Nicholson in Chinatown1

Chinatown

Director:

Roman Polanski

Year:

1974

Country:

United States

Stars:

Jack Nicholson

L.A neo-noir, kitty cat

By Michael Roberts

'You have to show violence the way it is. If you don't show it realistically, then that's immoral and harmful. If you don't upset people, then that's obscenity.'
~ Roman Polanski

Robert Towne, one of the key writers in the resurgent American Renaissance period, wrote the intricate screenplay, all crackle and wit and Roman Polanski burnt it into our collective cinematic synapses using Jack Nicholson as his partner in crime. This film came towards the end of a golden run for director and star, and in the middle of the post Bonnie and Clyde film brat led push that would last until the blockbuster/cineplex unholy alliance dumbed down what mainstream movies could accomplish. Jack’s permanent air of edgy disquiet plays perfectly here as Jake Gittes PI, in sync with the bitter heart of Chinatown’s philosophy, learned as a young cop, which seems to be ‘if you try to do the right thing, this being Chinatown, it will turn out badly, or upside down’. Nicholson was in the middle of one of the hottest actor 'streaks' in history, The King of Marvin Gardens and The Last Detail prior and The Passenger and One Flew Over The Cuckoo's Nest  just after. 

Produced by accomplished self-promoter Robert Evans, part huckster, part cowboy and total egomaniac, no expense was spared to help create a period piece that oozes conviction, from the art deco titles to the beautiful Jerry Goldsmith score. Within the deeply political and the deeply personal Towne constructs a mystery, one that Jake seems to be the only person capable of, or interested in, connecting the dots on. Gittes runs a small Private Investigation business and makes a living mostly by photographing cheating husbands ‘in flagrante delicto’, to satisfy the divorce laws of the time. The case appears innocuous enough with a suspicious wife, Evelyn Mulwray, wanting proof that hubbie is a cad. Jake goes through the motions and sees the mark, Hollis Mulwray, spending quality time with a much younger woman. He follows him and also discovers he has an interest in some odd places related to the city’s water supply. Soon Hollis is dead, the real Evelyn Mulwray steps forward and Jake is stitching up a sliced nostril that Bogart would never have had to deal with in The Big Sleep, or The Maltese Falcon both filmic reference points for this work. 

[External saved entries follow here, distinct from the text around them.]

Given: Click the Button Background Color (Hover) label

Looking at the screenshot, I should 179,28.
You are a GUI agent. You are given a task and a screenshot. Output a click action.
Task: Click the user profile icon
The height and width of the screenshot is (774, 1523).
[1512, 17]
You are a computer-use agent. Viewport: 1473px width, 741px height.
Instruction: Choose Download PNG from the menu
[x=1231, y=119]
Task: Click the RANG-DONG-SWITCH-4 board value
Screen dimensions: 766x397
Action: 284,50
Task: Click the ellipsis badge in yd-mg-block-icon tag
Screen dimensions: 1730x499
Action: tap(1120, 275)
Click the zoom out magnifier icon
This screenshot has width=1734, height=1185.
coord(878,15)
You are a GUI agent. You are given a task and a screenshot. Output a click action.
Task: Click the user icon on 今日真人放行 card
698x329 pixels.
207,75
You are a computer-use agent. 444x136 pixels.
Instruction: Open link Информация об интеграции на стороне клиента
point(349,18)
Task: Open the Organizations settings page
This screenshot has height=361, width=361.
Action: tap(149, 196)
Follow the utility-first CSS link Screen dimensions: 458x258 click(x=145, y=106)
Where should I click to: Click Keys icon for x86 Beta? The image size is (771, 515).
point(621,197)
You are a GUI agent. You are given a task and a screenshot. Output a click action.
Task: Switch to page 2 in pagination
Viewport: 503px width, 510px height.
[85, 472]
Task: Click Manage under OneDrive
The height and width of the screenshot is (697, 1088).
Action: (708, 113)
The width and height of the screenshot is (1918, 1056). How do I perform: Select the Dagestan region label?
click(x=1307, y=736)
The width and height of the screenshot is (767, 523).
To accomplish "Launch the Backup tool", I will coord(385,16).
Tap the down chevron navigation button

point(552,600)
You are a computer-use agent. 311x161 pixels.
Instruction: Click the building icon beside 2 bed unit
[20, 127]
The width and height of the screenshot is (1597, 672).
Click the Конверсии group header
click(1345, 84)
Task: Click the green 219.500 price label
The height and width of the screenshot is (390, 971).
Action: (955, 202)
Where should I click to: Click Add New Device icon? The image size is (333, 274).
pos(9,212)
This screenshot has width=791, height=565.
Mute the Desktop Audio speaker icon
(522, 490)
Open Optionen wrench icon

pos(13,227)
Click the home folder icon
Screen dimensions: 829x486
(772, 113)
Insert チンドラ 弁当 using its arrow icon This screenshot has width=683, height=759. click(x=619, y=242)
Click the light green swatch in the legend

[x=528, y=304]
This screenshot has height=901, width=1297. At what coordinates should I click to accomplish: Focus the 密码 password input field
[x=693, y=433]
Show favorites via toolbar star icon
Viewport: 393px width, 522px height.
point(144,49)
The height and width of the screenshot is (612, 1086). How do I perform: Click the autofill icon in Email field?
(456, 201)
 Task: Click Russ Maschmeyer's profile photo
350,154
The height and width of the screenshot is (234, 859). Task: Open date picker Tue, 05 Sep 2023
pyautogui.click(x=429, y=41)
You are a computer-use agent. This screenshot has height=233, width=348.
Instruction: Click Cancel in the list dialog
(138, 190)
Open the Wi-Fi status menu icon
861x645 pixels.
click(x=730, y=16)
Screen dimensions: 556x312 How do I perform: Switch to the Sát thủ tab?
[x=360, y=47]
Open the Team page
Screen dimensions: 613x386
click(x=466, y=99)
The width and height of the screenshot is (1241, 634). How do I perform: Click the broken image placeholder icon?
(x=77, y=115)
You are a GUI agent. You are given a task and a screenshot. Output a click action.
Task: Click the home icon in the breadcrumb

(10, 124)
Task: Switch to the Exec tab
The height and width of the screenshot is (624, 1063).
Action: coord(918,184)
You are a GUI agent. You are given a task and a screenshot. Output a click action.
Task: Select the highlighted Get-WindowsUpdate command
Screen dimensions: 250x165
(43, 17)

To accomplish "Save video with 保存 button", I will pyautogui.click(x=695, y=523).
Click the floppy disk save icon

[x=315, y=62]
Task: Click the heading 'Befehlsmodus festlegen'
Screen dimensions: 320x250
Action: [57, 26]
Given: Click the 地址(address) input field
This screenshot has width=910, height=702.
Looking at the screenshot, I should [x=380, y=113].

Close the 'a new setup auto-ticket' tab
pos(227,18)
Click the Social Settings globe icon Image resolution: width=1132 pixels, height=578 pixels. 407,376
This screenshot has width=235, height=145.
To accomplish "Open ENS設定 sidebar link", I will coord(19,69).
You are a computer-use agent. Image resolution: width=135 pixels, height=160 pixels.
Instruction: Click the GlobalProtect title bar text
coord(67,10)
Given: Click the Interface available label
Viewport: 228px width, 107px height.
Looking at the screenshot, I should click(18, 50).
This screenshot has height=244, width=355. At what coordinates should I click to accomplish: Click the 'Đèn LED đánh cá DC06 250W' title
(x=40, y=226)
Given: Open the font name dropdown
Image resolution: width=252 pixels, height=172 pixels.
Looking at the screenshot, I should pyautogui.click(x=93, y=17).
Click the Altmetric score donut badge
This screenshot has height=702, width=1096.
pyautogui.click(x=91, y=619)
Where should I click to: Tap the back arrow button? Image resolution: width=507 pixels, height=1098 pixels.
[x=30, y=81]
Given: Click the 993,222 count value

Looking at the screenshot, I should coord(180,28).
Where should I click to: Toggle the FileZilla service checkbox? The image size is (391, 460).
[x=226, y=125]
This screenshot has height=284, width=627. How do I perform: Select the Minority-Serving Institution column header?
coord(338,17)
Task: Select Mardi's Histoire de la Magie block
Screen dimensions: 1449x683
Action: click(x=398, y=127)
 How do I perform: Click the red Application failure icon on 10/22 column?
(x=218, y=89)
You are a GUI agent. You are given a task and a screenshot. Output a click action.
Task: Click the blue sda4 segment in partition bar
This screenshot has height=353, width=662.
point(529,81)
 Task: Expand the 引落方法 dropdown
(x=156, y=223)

The beauty of this film is it works on many levels. It’s a smart updating of the 1940s style noir gumshoe genre, complete with the wise cracking cynical operator, who’s either one step ahead of, or one step behind events. It’s the not knowing that keeps us all guessing. Towne uses the tenor of the early 1970s, the questioning of old authorities and power structures to comment upon unregulated greed. Hollis Mulwray dies because he felt ‘the people should own the water’. His old partner Noah Cross (John Huston), and he fell out over the matter and Cross represents a man who’ll stop at nothing, privately and publicly to satisfy his appetites. Jake begins to unravel the relationships between Cross, his ex partner and the mystery woman. Evelyn (Faye Dunaway) is the link for all the unconnected strands and ends up finding some degree of personal solace with Jake, who senses all the corrupt doings but can’t quite make the right conclusions.

In the end the Chinatown philosophy has its say. It is a corrupt and rotten world, sometimes brutally so, and beautiful things are not what they seem and people get hurt at the expense of unfettered greed. Roman Polanski weaves all the threads together to create an intricate and beguiling mystery that can still pack a punch, even in a post Jerry Springer world where every sordid personal revelation is grist for the entertainment mill, and restraint or dignity are unknown commodities.

Polanski was lured back to L.A, a place of misery and torment for him just a few years earlier, where his pregnant wife Sharon Tate was brutally murdered in the Manson 'family' crimes that shook America, but he wanted to work with Nicholson who was a close friend (Ironically Polanski would not direct another film in America due to a scandal involving an under-age girl he seduced in Jack's house and remained a pariah to many for decades after). Nicholson as Gittes personifies the decent enough guy who doesn’t know when to let sleeping dogs lie, a deceptively effortless performance matched by Dunaway’s intense and damaged Evelyn, holding tight to the idea that, if it’s too late for her, redemption can be a thing achieved via the next generation.

Chinatown remains Polanski's signal Hollywood masterpiece, as fine as his early European works, Knife in the Water and Repulsion, and a match for later brilliant films like Tess, or the personal The Pianist, cinema of the highest order. Chinatown evokes a bygone era without sentiment, it’s a nostalgia free zone, existing in a place between reality and dreams, where the politics of living are played out in the eternal dance between truth and lies.